I am trying to break down a conv2d into two smaller convs along the out_channels dimension.
The output of the smaller convs are concatenated along the out_channels dimension to create the original output.
I copy the weights from the original conv and try to compare the outputs and gradients. I observe that while the outputs are the same, the gradients have a slight error (around 2e-7). Although this error seems to be small, during a long training (e.g. Resnet18 on CIFAR-10) it causes the network to diverge.
Here’s the sample code for you to try. The printed diff between grads is not zero.
import torch
import torch.nn as nn
device = 'cuda'
c_out = 513
c_temp = 1
conv = nn.Conv2d(2, c_out, kernel_size=2, bias=False).to(device)
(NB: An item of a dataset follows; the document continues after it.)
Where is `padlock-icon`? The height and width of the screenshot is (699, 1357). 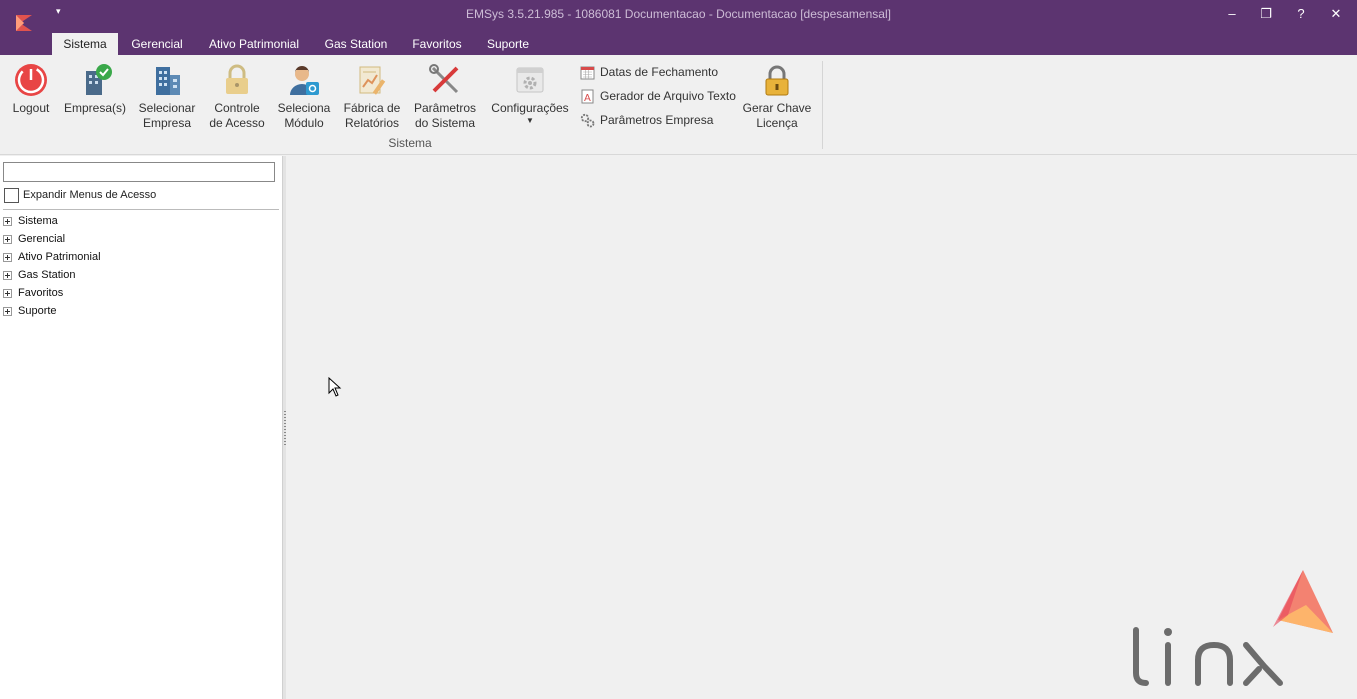
padlock-icon is located at coordinates (777, 80).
conv1 = nn.Conv2d(2, c_temp, kernel_size=2, bias=False).to(device)
conv2 = nn.Conv2d(2, c_out - c_temp, kernel_size=2, bias=False).to(device)
with torch.no_grad():
conv1.weight[:] = conv.weight[:c_temp]
conv2.weight[:] = conv.weight[c_temp:]
inp = torch.rand(1,2,3,3).to(device)
out = conv(inp)
out1 = conv1(inp)
out2 = conv2(inp)
cat = torch.cat((out1, out2), dim=1)
grad = torch.ones(1,c_out,2,2).to(device)
cat.backward(grad)
out.backward(grad)
print(conv.weight.grad[:c_temp] - conv1.weight.grad)